Realmente, essa é uma pergunta que não tem resposta fácil. Principalmente ao lembrarmos que diversos investidores perderam muito dinheiro em ações e que a poupança vem rendendo menos que a inflação. Contudo, sabendo planejar os investimentos, com certeza é possível obter ótimos lucros.

A primeira questão a ser levada em conta na hora de investir é que não existe uma fórmula exata sobre o tema; o mais importante é saber qual o principal motivo para guardar o dinheiro, isto é, quais são os objetivos que se deseja atingir com os investimentos.

Para auxiliar nessas escolhas, é importante levar em conta duas dois pontos importantes, o risco e os tipos de aplicações.

Entendendo os riscos

Mas, o que é risco quando falamos de aplicação? De forma geral, o risco de uma aplicação financeira é diretamente proporcional à rentabilidade desejada pelo empreendedor, ou seja, quanto maior o retorno estimado pelo tipo de aplicação escolhida, maior será o risco.

O risco aponta que o investidor poderá não conseguir o retorno prometido ou mesmo perder uma parcela do montante aplicado. Por isso, é importante conhecer muito bem os atributos de cada aplicação, tais como o nível de risco, tempo adequado, retorno, tributos e demais despesas que serão cobradas.

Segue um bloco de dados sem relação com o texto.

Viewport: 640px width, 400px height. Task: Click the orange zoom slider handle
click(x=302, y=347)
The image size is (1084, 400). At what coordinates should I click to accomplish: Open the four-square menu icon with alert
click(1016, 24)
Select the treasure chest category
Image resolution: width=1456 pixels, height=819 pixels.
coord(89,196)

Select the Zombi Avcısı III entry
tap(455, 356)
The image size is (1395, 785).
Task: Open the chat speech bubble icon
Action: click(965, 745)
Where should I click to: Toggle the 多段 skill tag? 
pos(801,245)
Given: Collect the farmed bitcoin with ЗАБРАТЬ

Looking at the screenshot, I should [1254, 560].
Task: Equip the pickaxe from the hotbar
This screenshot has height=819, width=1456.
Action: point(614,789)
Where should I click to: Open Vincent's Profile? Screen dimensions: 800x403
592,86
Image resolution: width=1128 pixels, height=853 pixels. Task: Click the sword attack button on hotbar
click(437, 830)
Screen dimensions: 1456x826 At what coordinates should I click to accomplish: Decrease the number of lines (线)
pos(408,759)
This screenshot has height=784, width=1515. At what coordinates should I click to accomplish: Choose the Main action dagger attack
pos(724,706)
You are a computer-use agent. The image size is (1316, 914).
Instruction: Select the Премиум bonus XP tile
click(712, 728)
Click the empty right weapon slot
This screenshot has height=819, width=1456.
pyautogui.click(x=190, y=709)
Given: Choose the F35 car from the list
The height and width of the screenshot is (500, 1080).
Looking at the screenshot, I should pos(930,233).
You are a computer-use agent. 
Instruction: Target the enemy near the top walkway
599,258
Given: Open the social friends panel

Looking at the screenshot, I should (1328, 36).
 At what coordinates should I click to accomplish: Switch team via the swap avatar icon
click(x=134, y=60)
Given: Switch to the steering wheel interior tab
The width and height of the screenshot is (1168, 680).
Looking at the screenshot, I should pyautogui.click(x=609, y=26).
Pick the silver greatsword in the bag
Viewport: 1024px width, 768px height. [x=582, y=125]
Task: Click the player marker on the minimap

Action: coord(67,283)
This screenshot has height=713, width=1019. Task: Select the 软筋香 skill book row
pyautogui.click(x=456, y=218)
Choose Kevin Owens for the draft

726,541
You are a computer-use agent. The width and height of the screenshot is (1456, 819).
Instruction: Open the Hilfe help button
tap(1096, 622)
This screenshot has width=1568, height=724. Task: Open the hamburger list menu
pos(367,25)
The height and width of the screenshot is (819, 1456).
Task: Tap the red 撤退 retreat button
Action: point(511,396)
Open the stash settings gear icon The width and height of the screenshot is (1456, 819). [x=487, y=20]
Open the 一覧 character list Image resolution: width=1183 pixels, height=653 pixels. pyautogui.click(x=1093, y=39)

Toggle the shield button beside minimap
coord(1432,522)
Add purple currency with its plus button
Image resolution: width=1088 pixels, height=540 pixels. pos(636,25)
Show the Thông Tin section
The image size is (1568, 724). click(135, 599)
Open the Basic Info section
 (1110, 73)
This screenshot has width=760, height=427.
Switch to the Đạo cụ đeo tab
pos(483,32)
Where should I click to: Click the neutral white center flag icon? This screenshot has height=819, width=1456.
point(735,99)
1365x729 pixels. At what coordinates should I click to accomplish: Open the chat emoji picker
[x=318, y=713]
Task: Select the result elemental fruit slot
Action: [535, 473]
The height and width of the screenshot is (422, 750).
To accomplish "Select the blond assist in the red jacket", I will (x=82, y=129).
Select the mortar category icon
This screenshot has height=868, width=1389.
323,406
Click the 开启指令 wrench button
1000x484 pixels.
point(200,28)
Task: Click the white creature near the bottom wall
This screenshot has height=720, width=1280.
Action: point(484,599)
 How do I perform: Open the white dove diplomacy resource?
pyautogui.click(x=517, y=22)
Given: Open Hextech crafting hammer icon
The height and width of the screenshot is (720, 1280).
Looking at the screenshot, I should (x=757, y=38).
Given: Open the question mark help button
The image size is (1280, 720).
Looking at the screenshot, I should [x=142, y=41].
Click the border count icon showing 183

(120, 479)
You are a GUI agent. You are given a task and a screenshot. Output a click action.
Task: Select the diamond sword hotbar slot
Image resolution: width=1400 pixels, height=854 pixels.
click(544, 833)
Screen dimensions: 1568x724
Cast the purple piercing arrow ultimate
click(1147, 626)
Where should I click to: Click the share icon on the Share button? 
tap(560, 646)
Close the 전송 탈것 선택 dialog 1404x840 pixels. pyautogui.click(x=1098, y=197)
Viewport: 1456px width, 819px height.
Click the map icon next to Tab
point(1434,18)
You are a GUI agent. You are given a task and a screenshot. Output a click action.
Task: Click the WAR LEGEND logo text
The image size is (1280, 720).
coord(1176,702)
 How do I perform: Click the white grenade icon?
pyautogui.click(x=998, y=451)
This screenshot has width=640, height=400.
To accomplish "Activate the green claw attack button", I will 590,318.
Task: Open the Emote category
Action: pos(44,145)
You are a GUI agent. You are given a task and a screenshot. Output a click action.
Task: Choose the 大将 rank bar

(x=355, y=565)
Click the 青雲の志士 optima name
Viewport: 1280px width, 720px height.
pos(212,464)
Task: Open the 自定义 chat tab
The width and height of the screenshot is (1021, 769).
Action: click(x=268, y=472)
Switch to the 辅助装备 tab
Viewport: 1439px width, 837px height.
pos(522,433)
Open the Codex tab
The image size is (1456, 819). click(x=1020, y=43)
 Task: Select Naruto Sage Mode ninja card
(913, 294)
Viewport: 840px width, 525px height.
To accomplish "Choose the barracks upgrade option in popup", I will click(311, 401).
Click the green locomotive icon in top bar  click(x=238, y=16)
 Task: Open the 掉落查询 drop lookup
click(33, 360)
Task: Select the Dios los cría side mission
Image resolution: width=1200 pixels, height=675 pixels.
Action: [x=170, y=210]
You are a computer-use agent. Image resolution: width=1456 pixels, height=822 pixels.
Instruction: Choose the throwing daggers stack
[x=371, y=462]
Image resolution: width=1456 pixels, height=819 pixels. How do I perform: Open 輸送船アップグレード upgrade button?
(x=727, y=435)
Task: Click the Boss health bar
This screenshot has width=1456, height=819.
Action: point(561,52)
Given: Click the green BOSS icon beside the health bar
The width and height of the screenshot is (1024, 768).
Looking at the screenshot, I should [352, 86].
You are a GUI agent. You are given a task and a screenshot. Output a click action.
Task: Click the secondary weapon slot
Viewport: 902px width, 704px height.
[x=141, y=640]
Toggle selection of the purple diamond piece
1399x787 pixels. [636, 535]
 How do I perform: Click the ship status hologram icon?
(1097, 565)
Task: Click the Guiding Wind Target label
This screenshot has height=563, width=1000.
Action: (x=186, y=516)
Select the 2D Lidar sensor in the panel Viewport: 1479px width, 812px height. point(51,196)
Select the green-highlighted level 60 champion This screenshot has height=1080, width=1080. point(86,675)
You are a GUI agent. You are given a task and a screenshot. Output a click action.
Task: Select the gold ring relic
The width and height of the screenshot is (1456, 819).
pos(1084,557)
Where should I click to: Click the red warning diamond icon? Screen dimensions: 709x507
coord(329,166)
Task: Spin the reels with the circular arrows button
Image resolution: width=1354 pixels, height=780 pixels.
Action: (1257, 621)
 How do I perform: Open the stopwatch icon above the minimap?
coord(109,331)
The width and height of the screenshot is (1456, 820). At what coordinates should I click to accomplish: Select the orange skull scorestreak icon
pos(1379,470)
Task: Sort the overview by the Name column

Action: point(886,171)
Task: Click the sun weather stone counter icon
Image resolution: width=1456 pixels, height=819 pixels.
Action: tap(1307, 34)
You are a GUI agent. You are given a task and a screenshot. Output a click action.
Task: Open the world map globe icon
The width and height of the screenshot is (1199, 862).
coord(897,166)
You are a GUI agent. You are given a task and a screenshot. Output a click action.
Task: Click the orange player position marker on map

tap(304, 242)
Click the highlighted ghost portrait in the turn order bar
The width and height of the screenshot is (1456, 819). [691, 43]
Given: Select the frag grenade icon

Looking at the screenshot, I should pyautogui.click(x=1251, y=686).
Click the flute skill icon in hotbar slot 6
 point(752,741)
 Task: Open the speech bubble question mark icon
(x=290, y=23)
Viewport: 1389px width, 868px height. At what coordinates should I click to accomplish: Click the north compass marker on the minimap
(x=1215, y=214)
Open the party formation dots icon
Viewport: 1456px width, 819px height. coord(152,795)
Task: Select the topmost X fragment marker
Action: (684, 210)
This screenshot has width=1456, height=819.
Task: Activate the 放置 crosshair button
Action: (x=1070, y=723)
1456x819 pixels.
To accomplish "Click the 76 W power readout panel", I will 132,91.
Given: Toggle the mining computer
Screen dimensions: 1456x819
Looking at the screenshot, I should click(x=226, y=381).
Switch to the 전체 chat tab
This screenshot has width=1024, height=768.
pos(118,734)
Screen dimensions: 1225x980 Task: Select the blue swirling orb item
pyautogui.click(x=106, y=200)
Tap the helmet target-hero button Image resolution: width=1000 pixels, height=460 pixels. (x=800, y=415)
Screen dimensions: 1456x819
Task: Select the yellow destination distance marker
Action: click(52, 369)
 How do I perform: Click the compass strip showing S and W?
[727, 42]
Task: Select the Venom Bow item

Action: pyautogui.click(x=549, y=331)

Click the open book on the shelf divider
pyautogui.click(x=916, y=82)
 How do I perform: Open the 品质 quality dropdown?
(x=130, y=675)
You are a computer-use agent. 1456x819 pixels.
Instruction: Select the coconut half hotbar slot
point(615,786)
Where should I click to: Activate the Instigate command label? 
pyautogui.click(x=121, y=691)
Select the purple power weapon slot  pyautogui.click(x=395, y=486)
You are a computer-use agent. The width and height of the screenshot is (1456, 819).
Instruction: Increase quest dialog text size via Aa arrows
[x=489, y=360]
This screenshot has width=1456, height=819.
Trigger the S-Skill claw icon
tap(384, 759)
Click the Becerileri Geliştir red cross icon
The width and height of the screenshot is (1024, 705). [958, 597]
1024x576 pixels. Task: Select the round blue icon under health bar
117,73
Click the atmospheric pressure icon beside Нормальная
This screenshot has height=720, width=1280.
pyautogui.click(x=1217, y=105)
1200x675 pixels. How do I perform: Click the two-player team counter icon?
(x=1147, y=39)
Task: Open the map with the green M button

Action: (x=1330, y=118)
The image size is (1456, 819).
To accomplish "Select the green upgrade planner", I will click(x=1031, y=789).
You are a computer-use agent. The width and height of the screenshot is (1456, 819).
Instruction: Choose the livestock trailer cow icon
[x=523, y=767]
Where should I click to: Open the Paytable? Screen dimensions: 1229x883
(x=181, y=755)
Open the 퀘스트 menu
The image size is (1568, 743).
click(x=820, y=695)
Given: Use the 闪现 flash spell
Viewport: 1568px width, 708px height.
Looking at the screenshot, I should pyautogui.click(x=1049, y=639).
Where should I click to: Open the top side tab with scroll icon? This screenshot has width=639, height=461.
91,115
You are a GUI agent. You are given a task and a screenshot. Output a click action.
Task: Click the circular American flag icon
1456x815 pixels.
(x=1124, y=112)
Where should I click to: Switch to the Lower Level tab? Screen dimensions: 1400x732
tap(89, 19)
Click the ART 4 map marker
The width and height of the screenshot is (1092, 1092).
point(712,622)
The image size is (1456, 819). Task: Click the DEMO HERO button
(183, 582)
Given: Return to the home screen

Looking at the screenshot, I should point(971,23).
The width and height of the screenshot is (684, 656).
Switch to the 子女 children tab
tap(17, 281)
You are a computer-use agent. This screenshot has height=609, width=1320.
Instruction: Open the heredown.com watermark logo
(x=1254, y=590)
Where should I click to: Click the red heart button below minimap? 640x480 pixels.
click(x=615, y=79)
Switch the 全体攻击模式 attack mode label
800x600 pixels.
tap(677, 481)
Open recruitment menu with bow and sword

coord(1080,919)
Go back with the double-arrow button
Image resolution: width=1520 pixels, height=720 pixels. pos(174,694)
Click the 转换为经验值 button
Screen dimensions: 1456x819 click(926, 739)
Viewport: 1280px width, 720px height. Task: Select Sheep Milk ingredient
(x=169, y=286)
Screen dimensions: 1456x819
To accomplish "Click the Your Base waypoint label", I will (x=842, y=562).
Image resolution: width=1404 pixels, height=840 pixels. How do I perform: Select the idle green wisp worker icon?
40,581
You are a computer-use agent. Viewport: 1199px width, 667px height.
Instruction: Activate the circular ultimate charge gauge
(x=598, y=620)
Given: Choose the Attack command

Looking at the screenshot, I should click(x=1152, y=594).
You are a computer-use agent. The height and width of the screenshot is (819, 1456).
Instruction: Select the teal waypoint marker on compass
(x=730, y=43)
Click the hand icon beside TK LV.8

Um exemplo desses custos é a taxa de administração exigida por fundos de investimentos, que podem comprometer a rentabilidade. É importante lembrar também que a rentabilidade passada não é garantia de rentabilidade futura.

É importante também que a pessoa tenha clara sua característica de investidor, minimizando a chance de erros e frustrações, uma pessoa que tem a característica conservadora em relação ao dinheiro deve evitar investimentos arrojados, pois pode se assustar com o ânimo do mercado e perder dinheiro.

Já se uma pessoa arrojada colocar o dinheiro em algo conservador, poderá desanimar com a demora em obter o dinheiro guardado. Assim, é importante se conhecer antes de qualquer coisa.

Adequando aos objetivos

Indubitavelmente, há ótimas modalidades de investimentos. O mais importante é diversificar os investimentos, escolhendo os mais adequados para os objetivos e sonhos de curto, médio e longo prazo.

Sonhos de curto prazo são aqueles que se pretende realizar em até um ano. Para esses, é interessante aplicar dinheiro em investimentos com liquidez, ou seja, que possa retirar na hora que retirar sem taxas, nesse caso pode ser interessante até mesmo a caderneta de poupança, pois quando precisar poderá retirar o valor sem pagar taxas, Imposto de Renda ou perder rendimentos. Outra opção interessante pode ser alguns títulos públicos, mas muito cuidado, é preciso entender.

Já os sonhos de médio prazo abrangem o período de um a dez anos. Para esses, são interessantes linhas de investimento que tenham prazos pré-estabelecidos no período da realização do sonho. Dentre as opções, recomendo Tesouro Direto, CDB, Fundo de Investimentos e ouro. Nesse caso, o melhor é pesquisar em pelo menos três instituições financeiras de confiança (pode encontrar mais dados no site do Banco Central).

Já os sonhos de longo prazo são aqueles que a maioria das pessoas acredita que não irão realizar, por representar algo muito distante. O tempo destes sonhos é acima de dez anos, o que faz com que muitos desanimem antes mesmo de começar. Mas afirmo: seja qual for o seu sonho, ele é possível de ser realizado.

Para isso, é preciso ter perseverança e começar imediatamente. Para esses sonhos, recomendo investir em títulos, previdência privada e ações. No caso do investimento em ações, o melhor é aplicar no máximo 20% do dinheiro total poupado para a conquista dos sonhos, considerando que é arriscado depender do desempenho da empresa na qual se investe.

Tomados esses cuidados, o caminho de investir é fundamental. Mas reforço só mais um ponto, o melhor investimento para qualquer pessoa é poupar, reduzindo gastos você pode ganhar mais mensalmente do que qualquer aplicação.

*Reinaldo Domingos – PhD em Educação Financeira, presidente da Associação Brasileira de Educadores Financeiros (Abefin) e da DSOP Educação Financeira. Está a frente do canal Dinheiro à Vista, é colunista do de diversos meios de comunicação. Autor de diversos livros sobre o tema, como o best-seller Terapia Financeira e diversas outras obras.